Assignment:
The entries below should be transcribed in their entirety, exactly as written.

Given information:
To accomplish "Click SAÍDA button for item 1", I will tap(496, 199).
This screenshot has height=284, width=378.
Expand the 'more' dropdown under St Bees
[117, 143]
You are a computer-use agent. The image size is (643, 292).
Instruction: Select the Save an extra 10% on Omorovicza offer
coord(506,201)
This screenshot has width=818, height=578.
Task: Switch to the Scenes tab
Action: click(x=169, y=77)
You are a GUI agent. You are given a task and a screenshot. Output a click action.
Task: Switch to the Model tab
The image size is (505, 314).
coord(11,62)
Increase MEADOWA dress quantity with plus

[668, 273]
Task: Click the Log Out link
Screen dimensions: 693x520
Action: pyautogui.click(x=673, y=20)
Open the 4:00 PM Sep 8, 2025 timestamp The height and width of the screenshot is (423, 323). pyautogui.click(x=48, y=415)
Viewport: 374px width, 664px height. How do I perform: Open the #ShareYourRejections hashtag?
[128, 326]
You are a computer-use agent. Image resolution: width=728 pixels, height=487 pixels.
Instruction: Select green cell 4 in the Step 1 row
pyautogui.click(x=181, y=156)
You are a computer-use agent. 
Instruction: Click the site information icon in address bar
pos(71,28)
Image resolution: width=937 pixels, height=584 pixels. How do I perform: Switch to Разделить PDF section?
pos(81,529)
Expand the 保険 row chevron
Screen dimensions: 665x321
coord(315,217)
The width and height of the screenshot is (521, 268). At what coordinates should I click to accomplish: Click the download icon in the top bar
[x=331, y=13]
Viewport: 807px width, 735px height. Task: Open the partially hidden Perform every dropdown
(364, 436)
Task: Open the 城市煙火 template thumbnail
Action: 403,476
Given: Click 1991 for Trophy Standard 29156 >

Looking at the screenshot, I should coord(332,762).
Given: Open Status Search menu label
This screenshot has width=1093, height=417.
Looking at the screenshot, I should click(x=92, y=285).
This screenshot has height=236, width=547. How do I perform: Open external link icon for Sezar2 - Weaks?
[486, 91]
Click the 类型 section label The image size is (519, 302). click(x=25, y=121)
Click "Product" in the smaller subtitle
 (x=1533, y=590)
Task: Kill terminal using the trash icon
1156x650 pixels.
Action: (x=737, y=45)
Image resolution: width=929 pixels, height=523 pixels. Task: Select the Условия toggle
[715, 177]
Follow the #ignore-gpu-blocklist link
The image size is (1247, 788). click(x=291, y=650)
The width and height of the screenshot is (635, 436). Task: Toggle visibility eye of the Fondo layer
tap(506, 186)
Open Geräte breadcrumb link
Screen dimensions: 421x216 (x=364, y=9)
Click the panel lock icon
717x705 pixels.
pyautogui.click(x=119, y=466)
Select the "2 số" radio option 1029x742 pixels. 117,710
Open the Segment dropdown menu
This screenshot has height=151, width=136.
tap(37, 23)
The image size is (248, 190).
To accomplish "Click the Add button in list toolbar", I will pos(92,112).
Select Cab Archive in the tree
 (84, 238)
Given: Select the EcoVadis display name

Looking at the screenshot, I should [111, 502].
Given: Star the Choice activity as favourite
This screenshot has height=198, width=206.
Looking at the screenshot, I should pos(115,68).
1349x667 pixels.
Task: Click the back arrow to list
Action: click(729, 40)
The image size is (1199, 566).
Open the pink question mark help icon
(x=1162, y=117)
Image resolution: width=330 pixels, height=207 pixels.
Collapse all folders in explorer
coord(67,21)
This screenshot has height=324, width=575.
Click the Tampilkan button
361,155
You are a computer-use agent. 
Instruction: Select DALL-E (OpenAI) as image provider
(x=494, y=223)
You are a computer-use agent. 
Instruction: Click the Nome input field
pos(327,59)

Output of the task:
To accomplish "Click SAÍDA button for item 1", I will tap(496, 199).
This screenshot has height=284, width=378.
Expand the 'more' dropdown under St Bees
[117, 143]
You are a computer-use agent. The image size is (643, 292).
Instruction: Select the Save an extra 10% on Omorovicza offer
coord(506,201)
This screenshot has width=818, height=578.
Task: Switch to the Scenes tab
Action: click(x=169, y=77)
You are a GUI agent. You are given a task and a screenshot. Output a click action.
Task: Switch to the Model tab
The image size is (505, 314).
coord(11,62)
Increase MEADOWA dress quantity with plus

[668, 273]
Task: Click the Log Out link
Screen dimensions: 693x520
Action: pyautogui.click(x=673, y=20)
Open the 4:00 PM Sep 8, 2025 timestamp The height and width of the screenshot is (423, 323). pyautogui.click(x=48, y=415)
Viewport: 374px width, 664px height. How do I perform: Open the #ShareYourRejections hashtag?
[128, 326]
You are a computer-use agent. Image resolution: width=728 pixels, height=487 pixels.
Instruction: Select green cell 4 in the Step 1 row
pyautogui.click(x=181, y=156)
You are a computer-use agent. 
Instruction: Click the site information icon in address bar
pos(71,28)
Image resolution: width=937 pixels, height=584 pixels. How do I perform: Switch to Разделить PDF section?
pos(81,529)
Expand the 保険 row chevron
Screen dimensions: 665x321
coord(315,217)
The width and height of the screenshot is (521, 268). At what coordinates should I click to accomplish: Click the download icon in the top bar
[x=331, y=13]
Viewport: 807px width, 735px height. Task: Open the partially hidden Perform every dropdown
(364, 436)
Task: Open the 城市煙火 template thumbnail
Action: 403,476
Given: Click 1991 for Trophy Standard 29156 >

Looking at the screenshot, I should coord(332,762).
Given: Open Status Search menu label
This screenshot has width=1093, height=417.
Looking at the screenshot, I should click(x=92, y=285).
This screenshot has height=236, width=547. How do I perform: Open external link icon for Sezar2 - Weaks?
[486, 91]
Click the 类型 section label The image size is (519, 302). click(x=25, y=121)
Click "Product" in the smaller subtitle
 (x=1533, y=590)
Task: Kill terminal using the trash icon
1156x650 pixels.
Action: (x=737, y=45)
Image resolution: width=929 pixels, height=523 pixels. Task: Select the Условия toggle
[715, 177]
Follow the #ignore-gpu-blocklist link
The image size is (1247, 788). click(x=291, y=650)
The width and height of the screenshot is (635, 436). Task: Toggle visibility eye of the Fondo layer
tap(506, 186)
Open Geräte breadcrumb link
Screen dimensions: 421x216 (x=364, y=9)
Click the panel lock icon
717x705 pixels.
pyautogui.click(x=119, y=466)
Select the "2 số" radio option 1029x742 pixels. 117,710
Open the Segment dropdown menu
This screenshot has height=151, width=136.
tap(37, 23)
The image size is (248, 190).
To accomplish "Click the Add button in list toolbar", I will pos(92,112).
Select Cab Archive in the tree
 (84, 238)
Given: Select the EcoVadis display name

Looking at the screenshot, I should [111, 502].
Given: Star the Choice activity as favourite
This screenshot has height=198, width=206.
Looking at the screenshot, I should pos(115,68).
1349x667 pixels.
Task: Click the back arrow to list
Action: click(729, 40)
The image size is (1199, 566).
Open the pink question mark help icon
(x=1162, y=117)
Image resolution: width=330 pixels, height=207 pixels.
Collapse all folders in explorer
coord(67,21)
This screenshot has height=324, width=575.
Click the Tampilkan button
361,155
You are a computer-use agent. 
Instruction: Select DALL-E (OpenAI) as image provider
(x=494, y=223)
You are a computer-use agent. 
Instruction: Click the Nome input field
pos(327,59)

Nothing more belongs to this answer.